Finance Secretary D Subbarao told reporters here on the sidelines of a seminar that 6.68 per cent inflation rate for the week ending March 15 was partly due to high global commodity prices.
"Generally, we expect commodity prices will go down when there is recession in the developed countries. If you look at past recession in the US, there is depression in commodity prices. But, this time there is elevation in commodity prices together with recession in the US," Subbarao said.
Metal and food prices spurted inflation to the highest number in over a year, much above the Reserve Bank of India's (RBI) tolerance level of five percent.
On Friday, Finance Minister P Chidambaram had said that the Central Government would take all possible measures to curb inflation even at the cost of slowing down the economic growth.
"The government is determined to take all steps -- fiscal, monetary and supply side -- to moderate inflation and if that means we have to live with slightly lesser growth, so be it," Chidambaram had said in Mumbai.
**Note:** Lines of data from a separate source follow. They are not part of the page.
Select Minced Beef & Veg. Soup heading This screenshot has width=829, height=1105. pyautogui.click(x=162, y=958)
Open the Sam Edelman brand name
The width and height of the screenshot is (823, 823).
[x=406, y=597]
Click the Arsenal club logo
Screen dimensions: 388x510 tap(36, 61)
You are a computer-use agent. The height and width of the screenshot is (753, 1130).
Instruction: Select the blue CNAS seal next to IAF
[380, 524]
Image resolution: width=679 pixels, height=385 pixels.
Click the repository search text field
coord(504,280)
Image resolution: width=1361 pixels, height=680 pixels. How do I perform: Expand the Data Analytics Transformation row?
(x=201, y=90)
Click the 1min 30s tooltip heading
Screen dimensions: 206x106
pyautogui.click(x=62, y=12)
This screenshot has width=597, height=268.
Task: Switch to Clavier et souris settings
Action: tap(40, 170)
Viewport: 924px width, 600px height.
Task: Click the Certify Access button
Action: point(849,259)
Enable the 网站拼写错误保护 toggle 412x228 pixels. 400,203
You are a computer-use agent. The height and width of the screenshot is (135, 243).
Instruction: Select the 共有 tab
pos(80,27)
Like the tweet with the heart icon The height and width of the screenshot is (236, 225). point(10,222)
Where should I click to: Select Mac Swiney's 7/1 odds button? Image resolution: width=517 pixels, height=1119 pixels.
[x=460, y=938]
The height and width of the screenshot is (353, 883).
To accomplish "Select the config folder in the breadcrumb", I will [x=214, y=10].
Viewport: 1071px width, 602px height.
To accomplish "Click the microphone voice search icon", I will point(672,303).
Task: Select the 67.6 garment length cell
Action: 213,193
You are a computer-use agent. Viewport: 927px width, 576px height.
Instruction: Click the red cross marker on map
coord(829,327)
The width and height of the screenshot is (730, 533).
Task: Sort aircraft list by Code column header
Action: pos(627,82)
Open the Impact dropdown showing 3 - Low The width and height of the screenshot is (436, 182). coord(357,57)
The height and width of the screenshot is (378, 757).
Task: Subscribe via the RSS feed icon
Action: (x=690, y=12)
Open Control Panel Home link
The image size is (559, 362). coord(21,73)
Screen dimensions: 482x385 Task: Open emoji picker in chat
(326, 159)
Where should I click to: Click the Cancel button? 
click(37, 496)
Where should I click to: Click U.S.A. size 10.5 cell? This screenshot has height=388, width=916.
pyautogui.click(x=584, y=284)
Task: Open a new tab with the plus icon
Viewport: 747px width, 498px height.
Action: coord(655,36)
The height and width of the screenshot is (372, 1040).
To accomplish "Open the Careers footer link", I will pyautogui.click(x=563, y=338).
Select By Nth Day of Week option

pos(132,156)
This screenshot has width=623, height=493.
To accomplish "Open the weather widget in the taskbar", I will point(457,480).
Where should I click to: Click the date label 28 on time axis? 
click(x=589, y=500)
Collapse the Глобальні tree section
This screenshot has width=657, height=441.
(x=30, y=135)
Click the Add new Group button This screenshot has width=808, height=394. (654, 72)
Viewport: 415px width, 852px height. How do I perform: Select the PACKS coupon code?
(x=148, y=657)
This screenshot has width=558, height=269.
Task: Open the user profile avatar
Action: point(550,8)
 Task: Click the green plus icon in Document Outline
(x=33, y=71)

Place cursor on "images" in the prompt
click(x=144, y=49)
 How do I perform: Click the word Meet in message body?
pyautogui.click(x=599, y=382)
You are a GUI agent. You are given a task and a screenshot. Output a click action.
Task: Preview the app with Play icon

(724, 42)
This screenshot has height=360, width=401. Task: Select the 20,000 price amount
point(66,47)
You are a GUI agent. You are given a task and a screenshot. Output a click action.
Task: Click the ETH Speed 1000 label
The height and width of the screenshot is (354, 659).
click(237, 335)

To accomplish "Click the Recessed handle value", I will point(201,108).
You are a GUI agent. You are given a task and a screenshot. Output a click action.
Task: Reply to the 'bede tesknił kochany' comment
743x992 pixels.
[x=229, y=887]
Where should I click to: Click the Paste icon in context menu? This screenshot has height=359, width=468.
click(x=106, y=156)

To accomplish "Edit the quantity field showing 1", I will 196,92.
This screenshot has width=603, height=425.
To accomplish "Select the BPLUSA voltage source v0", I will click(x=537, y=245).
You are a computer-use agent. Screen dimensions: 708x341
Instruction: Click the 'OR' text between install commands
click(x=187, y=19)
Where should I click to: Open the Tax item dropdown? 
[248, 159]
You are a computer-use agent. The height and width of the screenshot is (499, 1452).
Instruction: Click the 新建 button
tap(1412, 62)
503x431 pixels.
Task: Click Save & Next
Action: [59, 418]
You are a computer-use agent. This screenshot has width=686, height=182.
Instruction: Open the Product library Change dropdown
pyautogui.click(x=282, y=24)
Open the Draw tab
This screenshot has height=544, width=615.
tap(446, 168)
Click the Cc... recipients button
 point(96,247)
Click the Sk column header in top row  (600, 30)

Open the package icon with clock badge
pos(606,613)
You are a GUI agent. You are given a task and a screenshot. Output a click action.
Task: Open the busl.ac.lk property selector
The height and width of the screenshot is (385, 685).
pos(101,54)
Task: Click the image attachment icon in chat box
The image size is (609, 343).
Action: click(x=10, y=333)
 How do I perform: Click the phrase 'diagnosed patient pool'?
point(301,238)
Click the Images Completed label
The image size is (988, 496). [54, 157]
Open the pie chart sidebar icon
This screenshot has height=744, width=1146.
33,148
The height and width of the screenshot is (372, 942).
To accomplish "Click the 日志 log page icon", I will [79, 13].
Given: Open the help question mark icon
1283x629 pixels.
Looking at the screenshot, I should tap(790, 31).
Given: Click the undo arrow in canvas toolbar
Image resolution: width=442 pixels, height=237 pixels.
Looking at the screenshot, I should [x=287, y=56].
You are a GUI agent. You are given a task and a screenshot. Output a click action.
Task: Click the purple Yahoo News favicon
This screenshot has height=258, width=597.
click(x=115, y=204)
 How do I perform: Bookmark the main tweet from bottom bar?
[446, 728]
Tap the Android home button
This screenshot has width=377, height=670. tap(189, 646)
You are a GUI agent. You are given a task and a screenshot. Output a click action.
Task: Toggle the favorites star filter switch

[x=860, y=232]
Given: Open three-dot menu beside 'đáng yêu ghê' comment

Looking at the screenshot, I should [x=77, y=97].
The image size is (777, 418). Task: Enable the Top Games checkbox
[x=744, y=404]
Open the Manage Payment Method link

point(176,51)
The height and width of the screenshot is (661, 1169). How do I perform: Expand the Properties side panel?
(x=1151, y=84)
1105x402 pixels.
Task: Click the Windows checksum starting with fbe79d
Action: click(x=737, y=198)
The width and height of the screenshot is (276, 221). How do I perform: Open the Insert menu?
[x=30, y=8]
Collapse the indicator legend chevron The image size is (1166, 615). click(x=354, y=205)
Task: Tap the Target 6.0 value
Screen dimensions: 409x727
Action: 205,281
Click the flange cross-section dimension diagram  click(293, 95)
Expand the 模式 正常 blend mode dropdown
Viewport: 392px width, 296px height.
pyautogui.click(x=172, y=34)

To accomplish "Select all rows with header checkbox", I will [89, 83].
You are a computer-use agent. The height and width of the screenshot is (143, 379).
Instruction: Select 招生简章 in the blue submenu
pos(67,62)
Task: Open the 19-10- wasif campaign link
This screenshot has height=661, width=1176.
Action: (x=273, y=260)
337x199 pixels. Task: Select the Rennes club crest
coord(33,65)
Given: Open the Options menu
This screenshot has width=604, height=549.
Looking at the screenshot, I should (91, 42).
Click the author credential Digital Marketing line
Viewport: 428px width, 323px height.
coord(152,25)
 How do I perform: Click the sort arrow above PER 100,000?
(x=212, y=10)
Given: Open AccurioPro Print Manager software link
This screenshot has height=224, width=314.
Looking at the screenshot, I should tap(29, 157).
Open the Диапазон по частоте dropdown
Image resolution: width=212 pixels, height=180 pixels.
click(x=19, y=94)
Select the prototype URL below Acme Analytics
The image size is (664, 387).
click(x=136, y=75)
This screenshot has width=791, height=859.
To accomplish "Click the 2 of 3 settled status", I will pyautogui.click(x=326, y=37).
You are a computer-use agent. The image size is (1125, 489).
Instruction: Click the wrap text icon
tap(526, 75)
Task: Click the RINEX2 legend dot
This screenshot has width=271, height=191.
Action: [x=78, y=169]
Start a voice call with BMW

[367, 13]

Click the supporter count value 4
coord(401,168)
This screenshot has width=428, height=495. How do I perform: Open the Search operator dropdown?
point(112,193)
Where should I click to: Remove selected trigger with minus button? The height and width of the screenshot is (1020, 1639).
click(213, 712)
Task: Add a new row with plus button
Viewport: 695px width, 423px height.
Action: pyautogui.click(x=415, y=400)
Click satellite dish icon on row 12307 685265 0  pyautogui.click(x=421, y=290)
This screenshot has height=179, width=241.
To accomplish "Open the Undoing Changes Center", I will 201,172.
The highest increase was contributed by the index for basic metals. Alloys and metal products group which rose a significant 4.4 per cent due to higher prices of items like joist and rolls, bright bars, angles, channels and sections.
The government also revised the inflation rate for the week ended January 19, 2008 to 4.45 per cent as compared with 3.03 per cent reported earlier.
According to analysts, the announcement of Sixth Pay Commission recommendations, and provisions for enhanced expenditure on social sectors in the Budget 2008-09 coupled with rising crude oil prices have also raised expectations about high inflation.